Whether Labour has the capacity to represent more than its activist base remains to be seen, but if Keir Starmer forms the next government we may rapidly find out.

Anyone who thought the downfall of the Tory government might bring an end to the interminable debate over transgender rights should scrutinise Labour’s plans. It could be that the past seven years of political manoeuvrings was merely the warm-up act.

Labour reportedly wants to ‘simplify’ the gender recognition process – but this isn’t necessarily a good thing. Specialist reports, a diagnosis of gender dysphoria, the agreement of spouses and the panel of lawyers that checks each application against the legal criteria could all be ditched, according to a report in the Times. One idea is that gender recognition certificates might simply be signed off by a GP. This is self-ID in all but name. 

Anneliese Dodds, the shadow women and equalities secretary, said the Labour party wants, ‘to see the process for gender recognition modernised, while protecting single sex spaces for biological women. This means stripping out the futile and dehumanising parts of the process for obtaining a gender recognition certificates (GRC), while retaining important safeguards.’ 

This is delusion on the scale of claiming that we could allow family doctors to authorise applications for British citizenship, remove further scrutiny and then claim that the country’s borders remained secure. Make no mistake, a GRC is a powerful document: it changes someone’s legal sex, as Section 9 of the Gender Recognition Act makes clear:

‘Where a full gender recognition certificate is issued to a person, the person’s gender becomes for all purposes the acquired gender (so that, if the acquired gender is the male gender, the person’s sex becomes that of a man and, if it is the female gender, the person’s sex becomes that of a woman).’

Not only that, it then shrouds that change in secrecy. Section 22 adds:

‘It is an offence for a person who has acquired protected information [that a GRC has changed someone’s legal sex] in an official capacity to disclose the information to any other person.’ 

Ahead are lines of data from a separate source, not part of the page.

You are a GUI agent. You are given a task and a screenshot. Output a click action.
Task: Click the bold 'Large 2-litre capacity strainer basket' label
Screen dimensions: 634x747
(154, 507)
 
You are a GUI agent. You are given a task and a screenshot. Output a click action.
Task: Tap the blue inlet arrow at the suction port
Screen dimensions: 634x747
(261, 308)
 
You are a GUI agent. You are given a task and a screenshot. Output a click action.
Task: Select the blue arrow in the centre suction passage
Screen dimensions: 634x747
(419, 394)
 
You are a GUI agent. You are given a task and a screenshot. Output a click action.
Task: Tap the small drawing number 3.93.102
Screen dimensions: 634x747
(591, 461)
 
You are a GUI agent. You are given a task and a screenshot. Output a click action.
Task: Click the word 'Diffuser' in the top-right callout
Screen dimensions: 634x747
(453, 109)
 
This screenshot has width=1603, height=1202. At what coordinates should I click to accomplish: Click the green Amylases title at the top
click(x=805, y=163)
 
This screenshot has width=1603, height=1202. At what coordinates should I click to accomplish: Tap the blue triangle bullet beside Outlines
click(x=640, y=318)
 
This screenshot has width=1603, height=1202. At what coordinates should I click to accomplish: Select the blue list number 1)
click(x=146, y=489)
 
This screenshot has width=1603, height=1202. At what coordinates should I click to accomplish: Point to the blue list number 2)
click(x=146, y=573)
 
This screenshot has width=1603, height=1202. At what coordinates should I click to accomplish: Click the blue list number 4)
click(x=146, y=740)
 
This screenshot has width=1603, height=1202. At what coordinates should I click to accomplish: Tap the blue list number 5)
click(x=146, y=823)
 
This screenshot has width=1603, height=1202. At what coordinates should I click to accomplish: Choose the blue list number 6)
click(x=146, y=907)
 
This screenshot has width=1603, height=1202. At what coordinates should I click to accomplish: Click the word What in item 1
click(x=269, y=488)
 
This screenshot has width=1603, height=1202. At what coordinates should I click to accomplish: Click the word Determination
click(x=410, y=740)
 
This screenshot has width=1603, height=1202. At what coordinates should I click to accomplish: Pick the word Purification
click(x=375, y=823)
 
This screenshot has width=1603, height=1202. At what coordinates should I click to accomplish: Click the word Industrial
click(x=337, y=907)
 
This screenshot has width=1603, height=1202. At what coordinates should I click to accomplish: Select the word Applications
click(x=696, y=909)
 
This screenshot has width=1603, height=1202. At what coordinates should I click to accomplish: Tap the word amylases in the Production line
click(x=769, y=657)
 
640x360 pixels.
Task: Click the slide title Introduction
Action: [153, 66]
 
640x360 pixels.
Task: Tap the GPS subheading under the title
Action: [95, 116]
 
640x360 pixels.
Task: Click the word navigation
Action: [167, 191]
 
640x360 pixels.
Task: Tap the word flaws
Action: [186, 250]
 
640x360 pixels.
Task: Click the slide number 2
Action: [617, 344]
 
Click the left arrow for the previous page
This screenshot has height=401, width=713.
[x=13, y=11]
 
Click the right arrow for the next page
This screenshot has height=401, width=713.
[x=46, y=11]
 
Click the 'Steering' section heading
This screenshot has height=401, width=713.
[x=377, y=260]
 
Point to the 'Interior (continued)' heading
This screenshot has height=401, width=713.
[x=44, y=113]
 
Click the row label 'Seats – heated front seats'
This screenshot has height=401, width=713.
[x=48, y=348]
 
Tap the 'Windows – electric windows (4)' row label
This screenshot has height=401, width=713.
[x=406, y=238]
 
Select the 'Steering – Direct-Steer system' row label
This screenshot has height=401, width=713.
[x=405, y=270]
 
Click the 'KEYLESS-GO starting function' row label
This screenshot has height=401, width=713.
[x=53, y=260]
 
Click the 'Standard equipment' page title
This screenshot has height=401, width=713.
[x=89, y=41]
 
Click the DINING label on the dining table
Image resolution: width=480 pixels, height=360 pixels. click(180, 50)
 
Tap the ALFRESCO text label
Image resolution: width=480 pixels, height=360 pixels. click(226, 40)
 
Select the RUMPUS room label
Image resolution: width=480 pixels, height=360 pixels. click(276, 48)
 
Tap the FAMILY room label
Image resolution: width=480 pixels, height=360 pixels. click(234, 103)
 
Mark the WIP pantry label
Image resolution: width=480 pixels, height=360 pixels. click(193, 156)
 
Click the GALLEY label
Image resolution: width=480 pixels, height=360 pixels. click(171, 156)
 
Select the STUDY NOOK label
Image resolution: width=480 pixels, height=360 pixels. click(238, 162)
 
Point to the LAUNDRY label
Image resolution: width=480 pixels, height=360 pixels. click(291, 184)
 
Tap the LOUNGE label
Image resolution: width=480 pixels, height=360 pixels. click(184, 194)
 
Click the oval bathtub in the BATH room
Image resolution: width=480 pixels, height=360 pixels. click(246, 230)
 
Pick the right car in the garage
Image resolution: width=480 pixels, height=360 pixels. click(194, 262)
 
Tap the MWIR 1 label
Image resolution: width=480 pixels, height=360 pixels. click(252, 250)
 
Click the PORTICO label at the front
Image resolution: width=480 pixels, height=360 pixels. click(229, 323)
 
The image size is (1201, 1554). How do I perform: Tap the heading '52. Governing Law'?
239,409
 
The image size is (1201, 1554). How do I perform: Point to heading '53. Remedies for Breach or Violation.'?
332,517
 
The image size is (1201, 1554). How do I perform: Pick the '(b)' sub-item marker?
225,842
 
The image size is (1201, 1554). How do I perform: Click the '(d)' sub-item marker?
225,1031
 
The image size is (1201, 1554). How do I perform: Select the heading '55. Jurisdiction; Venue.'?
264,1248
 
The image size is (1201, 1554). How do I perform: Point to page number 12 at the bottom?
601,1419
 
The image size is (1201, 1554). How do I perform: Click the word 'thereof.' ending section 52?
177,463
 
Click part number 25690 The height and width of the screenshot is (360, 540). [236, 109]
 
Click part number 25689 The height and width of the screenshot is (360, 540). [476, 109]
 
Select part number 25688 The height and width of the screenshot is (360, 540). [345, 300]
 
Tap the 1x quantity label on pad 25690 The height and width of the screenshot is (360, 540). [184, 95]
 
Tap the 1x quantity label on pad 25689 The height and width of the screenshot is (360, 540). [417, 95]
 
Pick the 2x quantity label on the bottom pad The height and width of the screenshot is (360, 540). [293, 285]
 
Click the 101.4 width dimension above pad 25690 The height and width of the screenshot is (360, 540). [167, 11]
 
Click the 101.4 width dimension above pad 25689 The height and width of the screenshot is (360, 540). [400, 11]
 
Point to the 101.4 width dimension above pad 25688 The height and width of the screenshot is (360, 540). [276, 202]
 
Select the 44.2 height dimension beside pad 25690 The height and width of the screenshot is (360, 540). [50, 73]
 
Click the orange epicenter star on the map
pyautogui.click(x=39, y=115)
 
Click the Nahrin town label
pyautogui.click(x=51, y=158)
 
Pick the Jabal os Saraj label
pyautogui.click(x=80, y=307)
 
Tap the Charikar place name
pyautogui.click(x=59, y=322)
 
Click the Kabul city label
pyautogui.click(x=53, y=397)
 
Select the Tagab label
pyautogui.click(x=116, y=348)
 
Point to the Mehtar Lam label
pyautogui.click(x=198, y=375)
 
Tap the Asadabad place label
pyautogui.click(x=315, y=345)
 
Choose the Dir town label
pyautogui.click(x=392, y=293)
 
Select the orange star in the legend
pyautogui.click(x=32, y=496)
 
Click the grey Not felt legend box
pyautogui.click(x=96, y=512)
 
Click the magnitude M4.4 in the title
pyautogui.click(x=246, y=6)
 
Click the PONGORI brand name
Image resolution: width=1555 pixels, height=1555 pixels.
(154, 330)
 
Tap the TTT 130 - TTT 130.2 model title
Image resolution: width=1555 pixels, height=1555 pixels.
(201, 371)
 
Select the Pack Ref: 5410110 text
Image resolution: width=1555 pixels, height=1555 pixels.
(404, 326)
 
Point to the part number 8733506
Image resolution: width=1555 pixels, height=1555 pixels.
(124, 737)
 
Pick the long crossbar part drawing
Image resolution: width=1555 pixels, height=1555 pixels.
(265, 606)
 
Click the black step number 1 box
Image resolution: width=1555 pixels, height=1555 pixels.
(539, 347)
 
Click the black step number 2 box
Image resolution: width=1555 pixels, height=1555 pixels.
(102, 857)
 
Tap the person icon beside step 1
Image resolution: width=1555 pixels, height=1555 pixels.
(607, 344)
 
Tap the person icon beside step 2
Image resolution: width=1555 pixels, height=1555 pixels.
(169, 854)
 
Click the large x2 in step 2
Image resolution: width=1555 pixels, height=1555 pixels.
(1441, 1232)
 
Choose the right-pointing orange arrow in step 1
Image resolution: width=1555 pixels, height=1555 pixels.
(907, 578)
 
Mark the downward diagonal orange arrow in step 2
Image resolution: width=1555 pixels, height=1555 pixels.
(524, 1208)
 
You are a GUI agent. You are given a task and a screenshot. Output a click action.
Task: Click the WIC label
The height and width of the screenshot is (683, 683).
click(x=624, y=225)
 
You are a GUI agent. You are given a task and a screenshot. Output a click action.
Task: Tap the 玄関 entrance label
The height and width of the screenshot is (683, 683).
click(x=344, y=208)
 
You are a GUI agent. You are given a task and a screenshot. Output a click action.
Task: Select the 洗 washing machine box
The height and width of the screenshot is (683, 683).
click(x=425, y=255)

We should treat any shake-up of the gender change process will caution. So why is Labour seeking to meddle? Dodds can hardly object to the cost to the applicant. According to the gov.uk webpage on how to apply for a GRC, ‘it costs £5 to apply’. That’s cheaper than renewing a driving licence. Not only that, ‘You might be able to get help paying the fee if you get benefits or are on a low income’. These procedures are already clearly accessible. 

If changes to the Gender Recognition Act are needed, then safeguards against misuse must be strengthened rather than weakened. Had Isla Bryson – the male rapist who caused outrage in Scotland, and arguably led the demise of Nicola Sturgeons Gender Recognition Reform Bill – already been issued with a GRC, it would have been much harder for the Prison Service to relocate Bryson to a men’s prison. After all, Bryson’s sex would have become that of a woman for all legal purposes. Not only that, anyone who disclosed official information to the contrary could themselves end up in the dock. 

One of the benefits of opposition is surely to be able to learn from government mistakes without taking any responsibility for them – but not, it seems, the Labour party. Governments in both Westminster and Holyrood have lurched from crisis to crisis over self-ID, prisons policy, hospital wards, sports, school policy and the rest. Yet Labour seems to want to double down on these errors.

Remember it was a Conservative prime minister, Theresa May, who pledged to press ahead with plans to let people change their legal sex without proper medical checks. That was 2017. Only recently have the Tories changed tack when they realised that LGBTQIA+ activists do not speak for the wider public. The voters are not impressed when they cannot call a man a man, rapists self-identify into women’s prisons, sex-based rights are overlooked by hospital managers and men beat women in what is supposed to be female sport. 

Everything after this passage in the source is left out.